● **The input**
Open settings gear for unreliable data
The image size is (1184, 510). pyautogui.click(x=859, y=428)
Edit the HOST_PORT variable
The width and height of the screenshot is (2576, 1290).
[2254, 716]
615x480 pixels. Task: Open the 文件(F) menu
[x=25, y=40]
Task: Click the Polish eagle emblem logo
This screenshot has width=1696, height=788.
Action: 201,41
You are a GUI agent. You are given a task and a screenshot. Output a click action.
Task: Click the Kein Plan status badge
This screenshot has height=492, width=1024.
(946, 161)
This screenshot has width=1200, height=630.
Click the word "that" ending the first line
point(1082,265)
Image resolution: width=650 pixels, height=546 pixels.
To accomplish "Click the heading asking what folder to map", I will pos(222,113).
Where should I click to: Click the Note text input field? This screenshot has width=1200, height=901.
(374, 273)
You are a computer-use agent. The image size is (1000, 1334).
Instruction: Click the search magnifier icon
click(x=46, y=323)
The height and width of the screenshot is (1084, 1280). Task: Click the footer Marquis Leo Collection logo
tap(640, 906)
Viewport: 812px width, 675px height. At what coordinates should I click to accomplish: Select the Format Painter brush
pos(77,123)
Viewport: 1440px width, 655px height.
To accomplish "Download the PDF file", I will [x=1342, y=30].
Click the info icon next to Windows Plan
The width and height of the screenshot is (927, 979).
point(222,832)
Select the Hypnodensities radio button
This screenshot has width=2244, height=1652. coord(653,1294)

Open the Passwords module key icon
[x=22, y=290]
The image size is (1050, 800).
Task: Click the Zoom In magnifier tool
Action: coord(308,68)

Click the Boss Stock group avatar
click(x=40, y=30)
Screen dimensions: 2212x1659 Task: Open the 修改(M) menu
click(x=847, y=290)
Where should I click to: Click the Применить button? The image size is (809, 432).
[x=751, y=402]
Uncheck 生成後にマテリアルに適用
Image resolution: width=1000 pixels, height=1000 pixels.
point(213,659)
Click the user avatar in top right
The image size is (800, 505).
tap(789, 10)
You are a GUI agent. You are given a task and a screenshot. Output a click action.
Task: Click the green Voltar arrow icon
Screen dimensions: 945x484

● **What you should do**
Copy out every entry above word for word, with no changes.

● **Expected answer**
Open settings gear for unreliable data
The image size is (1184, 510). pyautogui.click(x=859, y=428)
Edit the HOST_PORT variable
The width and height of the screenshot is (2576, 1290).
[2254, 716]
615x480 pixels. Task: Open the 文件(F) menu
[x=25, y=40]
Task: Click the Polish eagle emblem logo
This screenshot has width=1696, height=788.
Action: 201,41
You are a GUI agent. You are given a task and a screenshot. Output a click action.
Task: Click the Kein Plan status badge
This screenshot has height=492, width=1024.
(946, 161)
This screenshot has width=1200, height=630.
Click the word "that" ending the first line
point(1082,265)
Image resolution: width=650 pixels, height=546 pixels.
To accomplish "Click the heading asking what folder to map", I will pos(222,113).
Where should I click to: Click the Note text input field? This screenshot has width=1200, height=901.
(374, 273)
You are a computer-use agent. The image size is (1000, 1334).
Instruction: Click the search magnifier icon
click(x=46, y=323)
The height and width of the screenshot is (1084, 1280). Task: Click the footer Marquis Leo Collection logo
tap(640, 906)
Viewport: 812px width, 675px height. At what coordinates should I click to accomplish: Select the Format Painter brush
pos(77,123)
Viewport: 1440px width, 655px height.
To accomplish "Download the PDF file", I will [x=1342, y=30].
Click the info icon next to Windows Plan
The width and height of the screenshot is (927, 979).
point(222,832)
Select the Hypnodensities radio button
This screenshot has width=2244, height=1652. coord(653,1294)

Open the Passwords module key icon
[x=22, y=290]
The image size is (1050, 800).
Task: Click the Zoom In magnifier tool
Action: coord(308,68)

Click the Boss Stock group avatar
click(x=40, y=30)
Screen dimensions: 2212x1659 Task: Open the 修改(M) menu
click(x=847, y=290)
Where should I click to: Click the Применить button? The image size is (809, 432).
[x=751, y=402]
Uncheck 生成後にマテリアルに適用
Image resolution: width=1000 pixels, height=1000 pixels.
point(213,659)
Click the user avatar in top right
The image size is (800, 505).
tap(789, 10)
You are a GUI agent. You are given a task and a screenshot. Output a click action.
Task: Click the green Voltar arrow icon
Screen dimensions: 945x484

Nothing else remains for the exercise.